### What is required
Take the lines from the line containing "Image resolution: width=514" through the end of the entries and output them exactly, with no pictures and nothing more.

(Stored data entries)
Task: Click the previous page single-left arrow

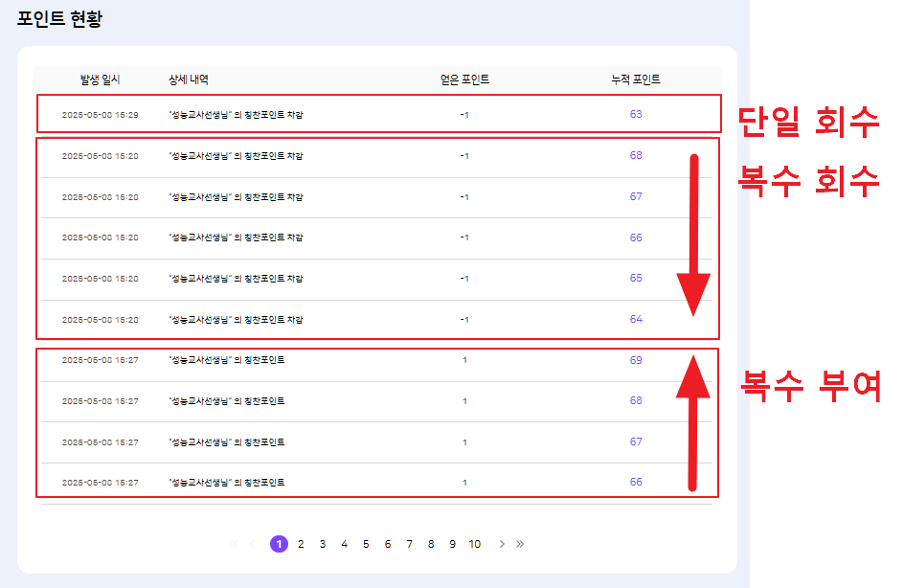Action: point(253,544)
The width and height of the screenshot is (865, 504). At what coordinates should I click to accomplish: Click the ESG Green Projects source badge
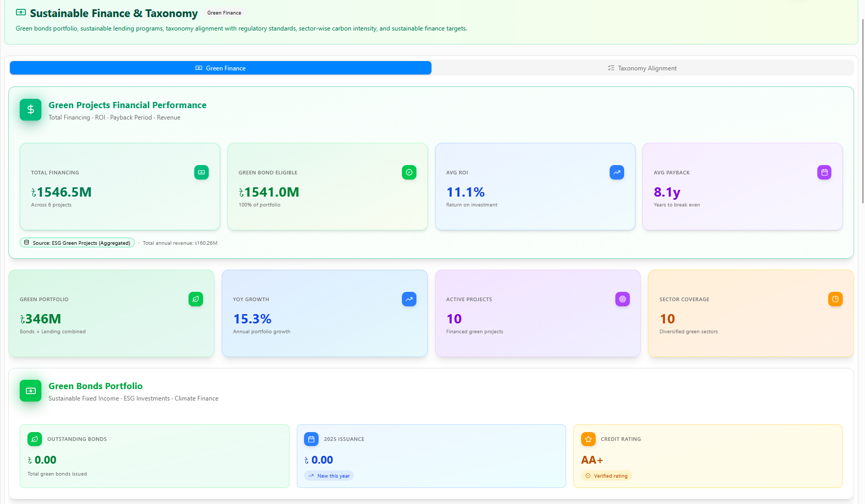click(x=77, y=243)
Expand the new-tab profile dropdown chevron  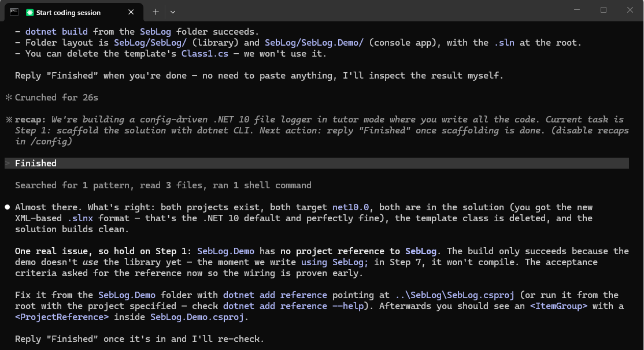(173, 12)
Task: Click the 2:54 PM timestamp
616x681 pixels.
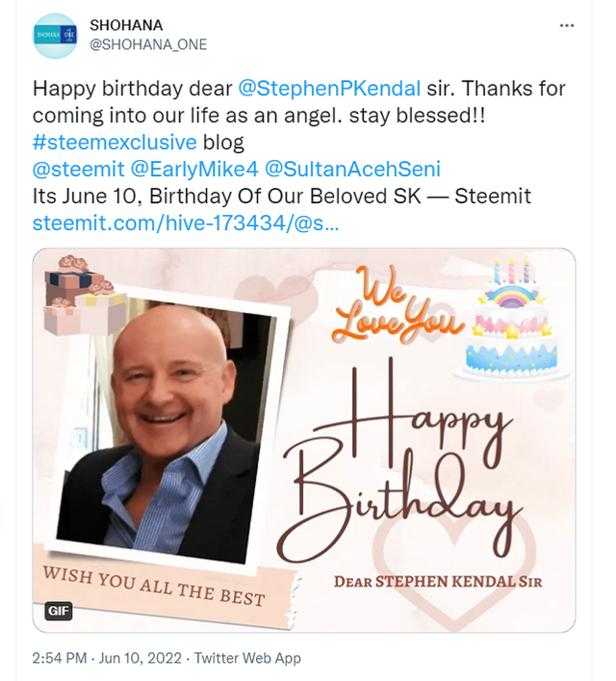Action: pyautogui.click(x=60, y=658)
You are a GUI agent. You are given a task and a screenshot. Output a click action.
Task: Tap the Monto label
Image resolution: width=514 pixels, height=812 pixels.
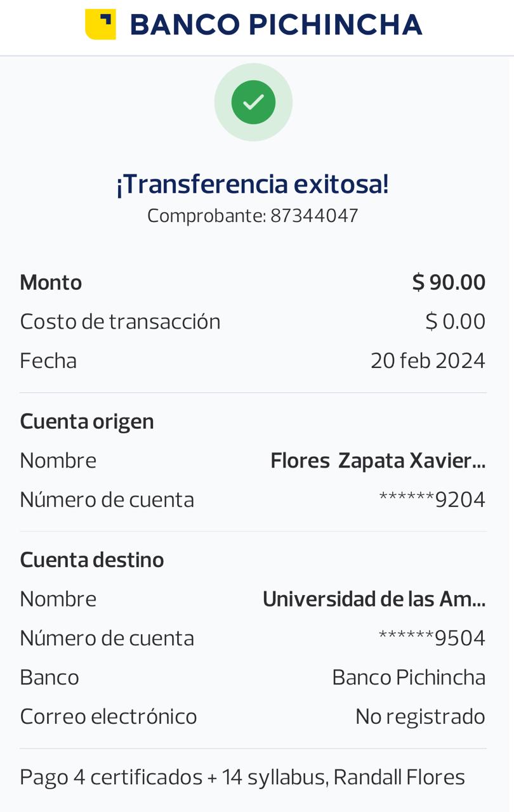tap(51, 282)
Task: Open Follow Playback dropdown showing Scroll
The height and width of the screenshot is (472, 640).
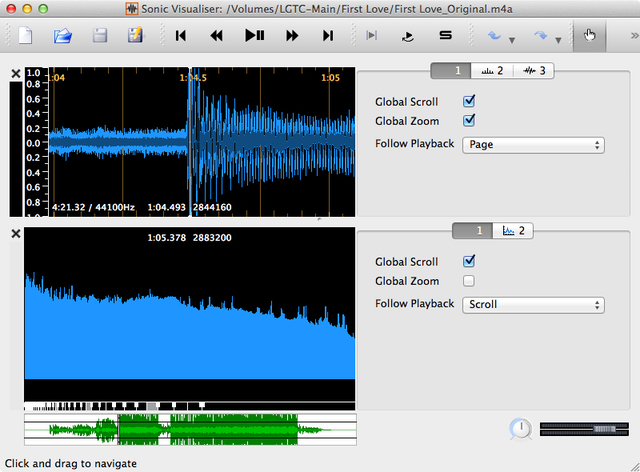Action: 533,304
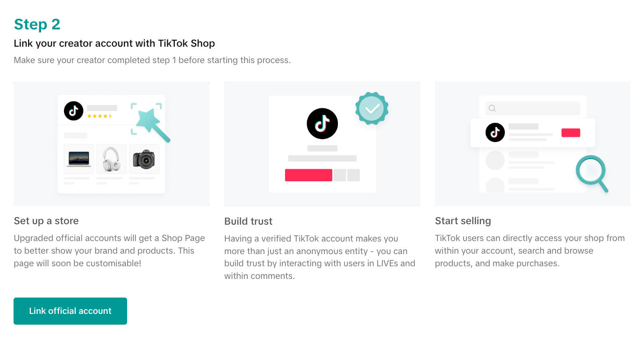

### Written answer
Image resolution: width=514 pixels, height=812 pixels.
tap(51, 282)
Task: Open Follow Playback dropdown showing Scroll
The height and width of the screenshot is (472, 640).
Action: 533,304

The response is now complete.